*** SOURCE DATA Section Begins ***
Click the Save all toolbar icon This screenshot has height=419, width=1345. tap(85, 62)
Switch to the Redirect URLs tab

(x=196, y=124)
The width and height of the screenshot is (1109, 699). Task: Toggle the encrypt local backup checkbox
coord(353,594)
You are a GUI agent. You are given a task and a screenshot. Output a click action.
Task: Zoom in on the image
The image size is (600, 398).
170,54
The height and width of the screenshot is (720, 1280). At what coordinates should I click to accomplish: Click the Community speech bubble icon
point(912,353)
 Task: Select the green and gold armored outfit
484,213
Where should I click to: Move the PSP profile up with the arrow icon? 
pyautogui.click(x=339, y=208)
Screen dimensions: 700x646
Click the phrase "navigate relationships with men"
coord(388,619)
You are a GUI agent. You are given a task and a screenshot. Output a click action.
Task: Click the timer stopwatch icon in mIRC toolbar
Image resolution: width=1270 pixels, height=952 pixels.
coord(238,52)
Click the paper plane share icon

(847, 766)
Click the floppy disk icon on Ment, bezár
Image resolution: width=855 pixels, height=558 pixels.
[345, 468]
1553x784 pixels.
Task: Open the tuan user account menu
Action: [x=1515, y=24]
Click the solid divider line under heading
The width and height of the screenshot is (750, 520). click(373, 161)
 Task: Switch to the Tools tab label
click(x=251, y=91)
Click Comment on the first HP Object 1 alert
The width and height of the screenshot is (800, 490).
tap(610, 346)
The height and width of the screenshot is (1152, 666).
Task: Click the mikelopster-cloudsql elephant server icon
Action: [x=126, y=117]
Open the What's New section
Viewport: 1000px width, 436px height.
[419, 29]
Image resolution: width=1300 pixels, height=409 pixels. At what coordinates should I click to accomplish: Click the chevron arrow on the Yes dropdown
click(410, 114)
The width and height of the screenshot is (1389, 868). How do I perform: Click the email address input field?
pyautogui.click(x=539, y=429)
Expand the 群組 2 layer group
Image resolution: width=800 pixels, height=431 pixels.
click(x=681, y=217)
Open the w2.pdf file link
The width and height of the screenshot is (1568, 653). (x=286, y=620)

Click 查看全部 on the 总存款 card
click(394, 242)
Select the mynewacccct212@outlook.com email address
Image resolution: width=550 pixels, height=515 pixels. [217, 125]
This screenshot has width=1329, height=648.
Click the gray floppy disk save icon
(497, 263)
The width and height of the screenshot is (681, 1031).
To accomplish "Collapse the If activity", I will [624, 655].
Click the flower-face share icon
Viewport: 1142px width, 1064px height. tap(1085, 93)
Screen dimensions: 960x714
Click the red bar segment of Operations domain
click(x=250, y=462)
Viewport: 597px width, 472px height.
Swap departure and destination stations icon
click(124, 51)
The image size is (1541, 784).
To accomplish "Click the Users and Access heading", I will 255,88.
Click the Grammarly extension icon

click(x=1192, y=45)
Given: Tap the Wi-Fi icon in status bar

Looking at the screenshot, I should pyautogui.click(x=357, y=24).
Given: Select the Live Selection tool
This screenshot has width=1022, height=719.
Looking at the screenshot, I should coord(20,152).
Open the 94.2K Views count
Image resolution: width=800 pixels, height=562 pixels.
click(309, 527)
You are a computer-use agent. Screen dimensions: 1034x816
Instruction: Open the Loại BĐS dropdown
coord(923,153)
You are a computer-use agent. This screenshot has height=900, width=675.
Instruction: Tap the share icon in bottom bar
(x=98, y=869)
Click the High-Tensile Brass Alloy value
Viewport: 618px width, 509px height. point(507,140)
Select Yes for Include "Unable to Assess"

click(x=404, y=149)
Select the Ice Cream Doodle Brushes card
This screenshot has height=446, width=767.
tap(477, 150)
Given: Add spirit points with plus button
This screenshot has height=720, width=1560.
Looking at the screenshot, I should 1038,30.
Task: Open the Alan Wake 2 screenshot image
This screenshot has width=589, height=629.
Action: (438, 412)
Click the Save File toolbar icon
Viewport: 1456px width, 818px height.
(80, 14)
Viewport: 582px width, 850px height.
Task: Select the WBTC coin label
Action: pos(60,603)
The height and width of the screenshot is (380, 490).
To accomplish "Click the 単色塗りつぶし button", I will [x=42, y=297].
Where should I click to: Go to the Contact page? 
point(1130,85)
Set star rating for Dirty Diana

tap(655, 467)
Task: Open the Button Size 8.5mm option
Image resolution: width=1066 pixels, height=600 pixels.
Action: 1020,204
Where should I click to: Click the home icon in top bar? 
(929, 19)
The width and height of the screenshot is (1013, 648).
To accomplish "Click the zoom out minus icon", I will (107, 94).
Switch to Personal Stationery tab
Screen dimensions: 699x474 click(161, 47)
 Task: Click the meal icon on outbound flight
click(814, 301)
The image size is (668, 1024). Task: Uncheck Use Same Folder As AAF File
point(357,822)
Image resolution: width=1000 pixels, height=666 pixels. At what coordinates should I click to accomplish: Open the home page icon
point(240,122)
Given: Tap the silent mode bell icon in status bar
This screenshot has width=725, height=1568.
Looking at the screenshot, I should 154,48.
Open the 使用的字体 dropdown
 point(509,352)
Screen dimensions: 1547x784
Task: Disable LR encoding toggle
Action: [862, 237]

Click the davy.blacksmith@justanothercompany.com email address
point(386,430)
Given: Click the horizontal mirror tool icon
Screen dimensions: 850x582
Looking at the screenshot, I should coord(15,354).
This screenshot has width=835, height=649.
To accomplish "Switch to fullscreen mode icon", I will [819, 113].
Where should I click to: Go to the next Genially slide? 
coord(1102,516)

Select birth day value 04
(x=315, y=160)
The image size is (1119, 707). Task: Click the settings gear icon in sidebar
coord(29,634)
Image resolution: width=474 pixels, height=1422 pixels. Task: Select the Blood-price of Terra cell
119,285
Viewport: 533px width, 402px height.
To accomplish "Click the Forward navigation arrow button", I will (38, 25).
*** SOURCE DATA Section Ends ***
## WHAT THE EXERCISE ASKS
What you return should be exactly the lines above, starting at the one with "Click the Grammarly extension icon" and ending at the one with "Given: Select the Live Selection tool", and nothing else.

## RESPONSE TO THIS EXERCISE
Click the Grammarly extension icon

click(x=1192, y=45)
Given: Tap the Wi-Fi icon in status bar

Looking at the screenshot, I should pyautogui.click(x=357, y=24).
Given: Select the Live Selection tool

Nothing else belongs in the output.